It's a booming business, and more and more consumers are drowning themselves in the small pool market. Why? Because it's convenient, it's less expensive, and it's worth it if it means they get to play footsie with the water year 'round. No offense to using larger pools because for years, they were the anchor in the residential swimming pool market. But as can be seen in mega-homes along Riverside Drive or the stylish dwellings in Harbor Town, homes are getting bigger and backyards are getting smaller. In dense cities like New York City, don't look for grass. The rooftop is literally the neighbor's backyard.
Here's a look at what's showing up in your neighbor's backyard.
Trying to find a lane to swim laps got to be a little frustrating for Dr.
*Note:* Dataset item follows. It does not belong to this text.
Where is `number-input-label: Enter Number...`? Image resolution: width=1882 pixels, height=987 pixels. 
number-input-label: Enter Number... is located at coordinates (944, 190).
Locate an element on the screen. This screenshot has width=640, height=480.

Nancy Simco. For a while, she went from swimming at the University of Memphis facility to swimming at the YMCA whenever she could get a lane. Even then, she had to contend with operating hours. So when the opportunity came for her to get her own pool three years ago, she jumped at it.
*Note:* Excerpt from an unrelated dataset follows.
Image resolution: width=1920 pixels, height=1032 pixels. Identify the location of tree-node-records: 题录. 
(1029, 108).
As chair of the philosophy department and instructor of logic at the U of M, Simco calls it a day in the halls of academia and retreats to her 7-by-14-foot Endless Pool, enclosed in her backyard accented by huge ferns, landscaped seating areas she designed herself, and her three playful Golden Retrievers. It doesn't matter that the pool is not quite long enough to do laps, because she can stroke, do water aerobics, weight train and jog while staying in one place.
"It beats the heck out of driving to the Y at 5:30 in the morning," she says. "Some people ask if I get bored just staying in one place, and I say no. And if I get bored, I can certainly turn up the current."
Simco swims against the current, which is equivalent to swimming upstream. The Endless Pool current ranges from 0 to 3 miles per hour and is powered by a 16-inch propeller, no jets.
A standard Endless Pool costs about the same as a family sized car. However, you have the option to upgrade. Simco wanted her pool deeper to do water aerobics.
Chris Wackman, senior vice president of sales for the Pennsylvania-based company, says the pool can fit through any 30-inch wide door and can be installed in any ground-floor space in your home, including the basement, deck, garage or sunroom. It also holds 2,500 gallons of water, one-tenth the amount of water a standard size pool holds. The less water, the less money you spend on maintenance. Fall, he says, is their busiest time of year.
"Labor Day is the worst day of the year for a swimmer who doesn't have his own water," says Wackman. That's because Labor Day ushers in the fall and winter months when outdoor public facilities pull the plug until next season, which puts an end to the aquatic workout.
"You can do virtually anything in the pool that you can do outside the pool, and it's going to be much more efficient and effective for you because the resistance of the water alone is 11 times that of the air around you," Wackman says.
Maybe bigger is better. But when it comes to residential swimming retreats, smaller is smarter.